The poor man cried, and the Lord heard him
And saved him out of all of his troubles
The Psalm is sings confident trust in the Lord—whose providential care surrounds his righteous people. Gods people should give thanks to the Lord at all times, and not only when they are in need of being delivered out of great trouble.
Psalm 37
This Psalm is another acrostic song. Each of the 22 strophes or couplets, begins with one of the letters of the Hebrew alphabet in order. The great question of the Psalm is a fact fundamental to all wisdom literature. Why do the wicked seem so often to prosper—while the righteous suffer and live in privation? The answer of the song is that God does not always pay on Saturday night. Even though the fact of experience may at times indicate otherwise, it is only a seeming disturbance of the balance of justice. In due time, if we do not faint the righteous one, we shall be gloriously vindicated.
Psalm 51
David was an oriental Emperor, with powers of life and death over his people. For the Emperor, his whim was his subject’s beck and call. The subject was there to serve every need of the Emperor. One day, the Emperor was lounging on the upper deck, when he saw the beautiful wife of one of his army officers was sunbathing on her private patio on the roof of her home across from the palace. David desired Bathsheba for his harem. So, he acted like the emperor he was. His Army was at war. He commanded that Uriah, Bathsheba’s husband, be given a command at the head of the Army, where he was most likely to be killed.

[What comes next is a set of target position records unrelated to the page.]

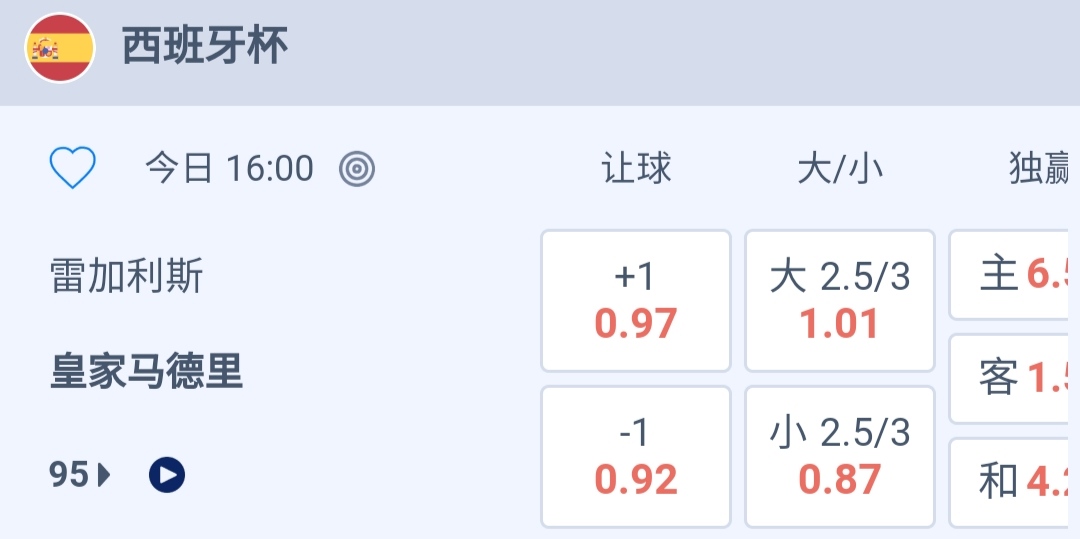Choose the 客 away win odds
The width and height of the screenshot is (1080, 539).
tap(1014, 379)
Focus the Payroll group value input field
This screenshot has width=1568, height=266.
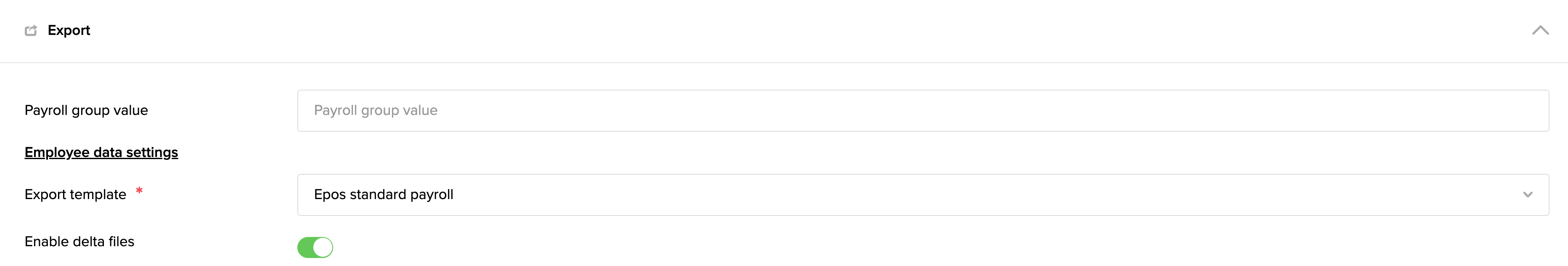[922, 111]
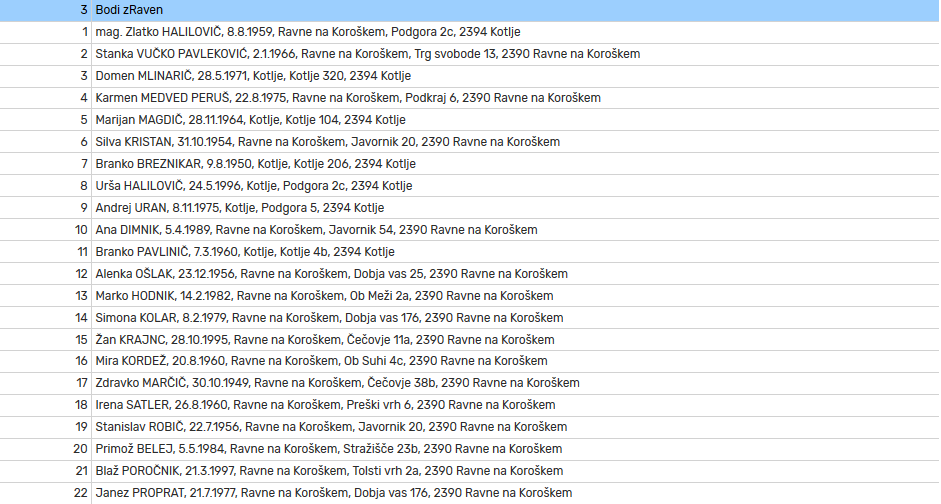Click the Irena SATLER row

click(325, 405)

The Philistines obliged and killed Uriah. David brought comfort to Bathsheba by inviting her into his harem and promising that her first son by him would be his heir. For most oriental Emperors, the story would have ended there but not for David. Nathan the prophet comes on the scene. He has a grievance before the king, and says, “You are the man!” The story then is David’s Psalm of anguish and contrition.
Psalm 91
Picture a young Israeli today. He is a very devout Orthodox Jew surrounded on every side by enemies. Since his childhood, he has lived with the terrors of the night, and the arrows of death that fly in the daytime. With his faith rooted in God, he identifies with the ancient Psalmist, who lived in the same predicament. Life has many parables. But he is obsessed with the security of those who dwell in the secret place of the most high.
A thousand may fall at your side
Ten thousand at your right hand
But it will not come near you
In the midst of the Holocaust, God will protect you.